■ Extrait choisi
Kawabata-copie-1.jpg

Pays de neige
raconte l'histoire de Shimamura, un spécialiste de l'art chorégraphique, qui habite Tokyô et qui vient  par trois fois séjourner dans une région montagneuse. Il y noue une relation avec une geisha du nom de Komako mais il est troublé par une autre jeune femme, Yôko. Entre elles deux existe une relation mystérieuse autour d'un jeune homme malade, Yukio.
La fin de ce roman du premier Nobel japonais a fait couler beaucoup d'encre avec cette phrase magnifique mais énigmatique: "Il [Shimamura] fit un pas pour se reprendre, et, à l'instant qu'il se penchait en arrière, la Voie lactée, dans une sorte de rugissement formidable, se coula en lui." Cécile Sakai, dans son étude critique, Kawabata, Le Clair-Obscur, nous en donne quelques clés.

Un explicit ouvert.

Des conclusions ouvertes.

■ Données sources
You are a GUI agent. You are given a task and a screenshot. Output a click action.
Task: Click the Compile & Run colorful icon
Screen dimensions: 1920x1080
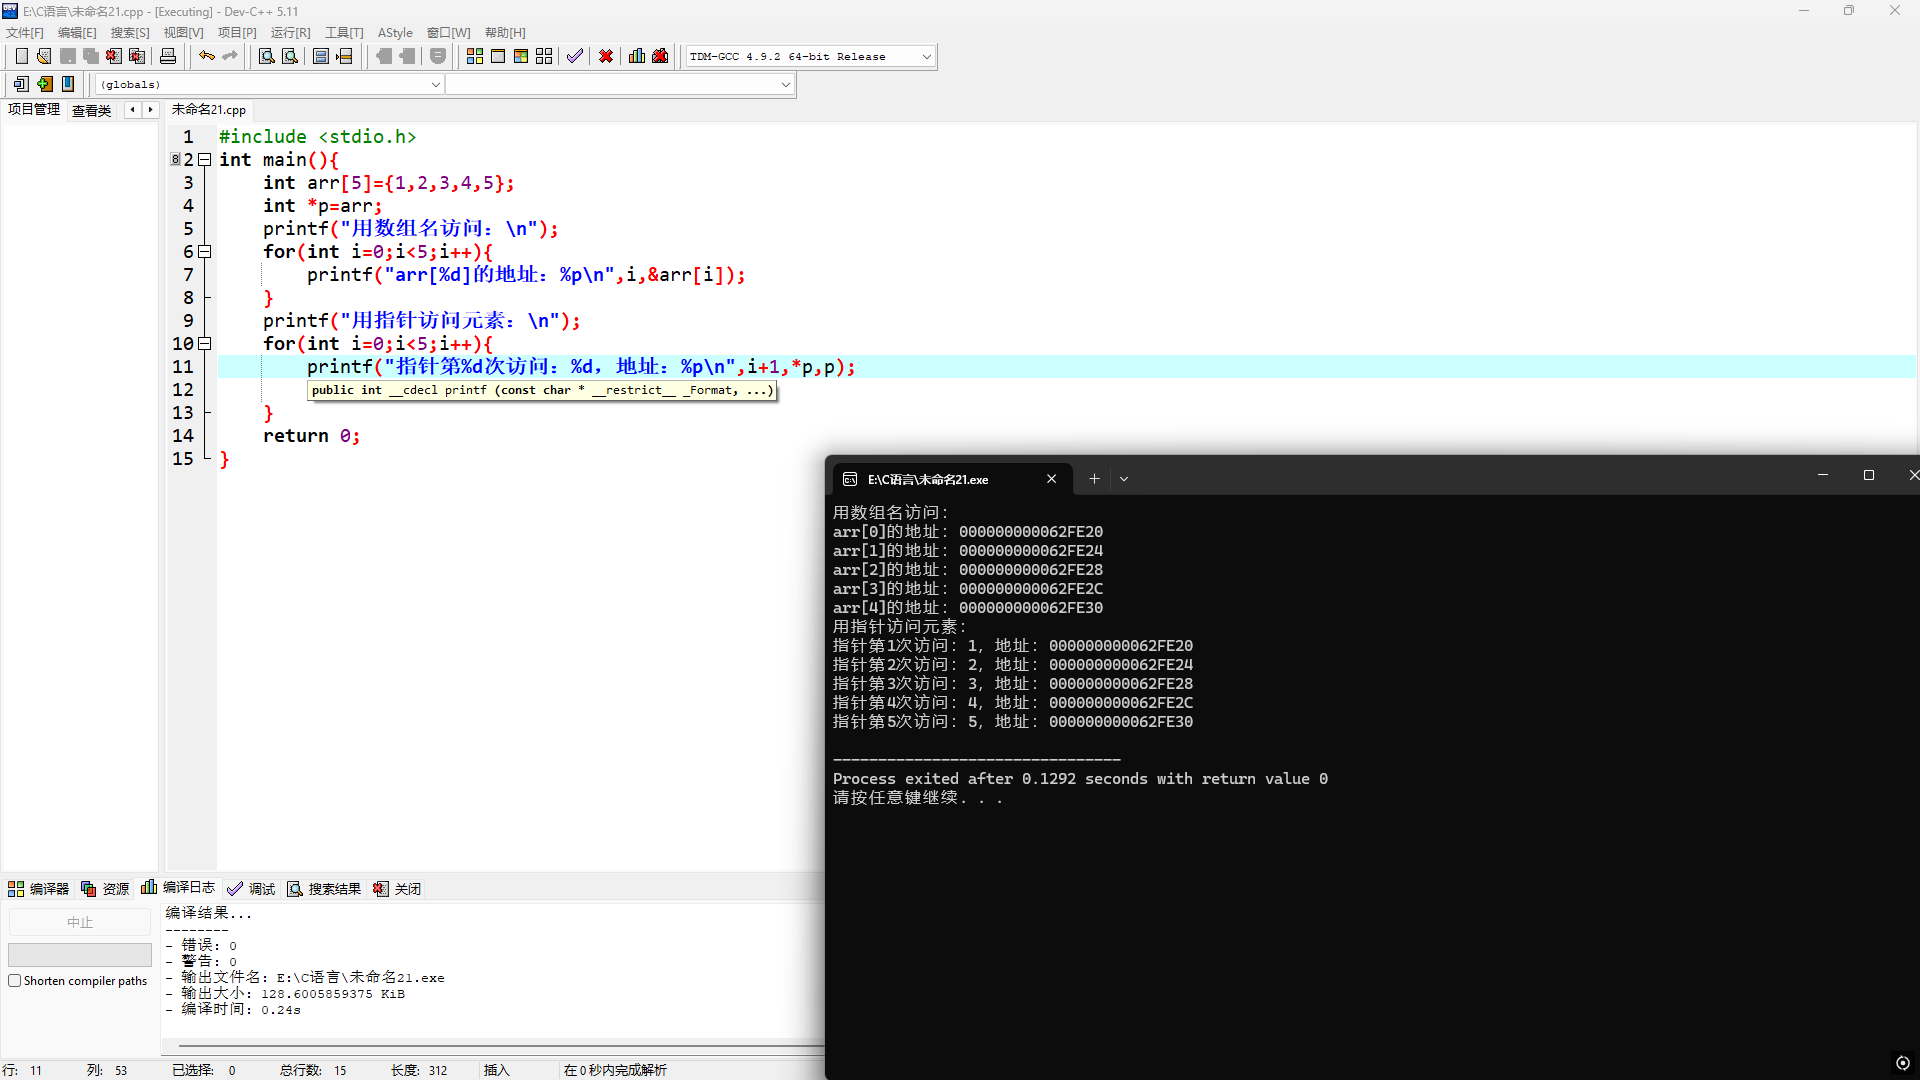[521, 56]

■ Consignes
Recopiez le passage de l'extrait qui s'ouvre sur les mots contenant « Pays de neige » et se clôt sur « homme malade, Yukio. », en y remplaçant « Tokyô » par « Kyôto ». Le matériel n'a aucun lien avec l'extrait.

■ Corrigé
Pays de neige
raconte l'histoire de Shimamura, un spécialiste de l'art chorégraphique, qui habite Kyôto et qui vient  par trois fois séjourner dans une région montagneuse. Il y noue une relation avec une geisha du nom de Komako mais il est troublé par une autre jeune femme, Yôko. Entre elles deux existe une relation mystérieuse autour d'un jeune homme malade, Yukio.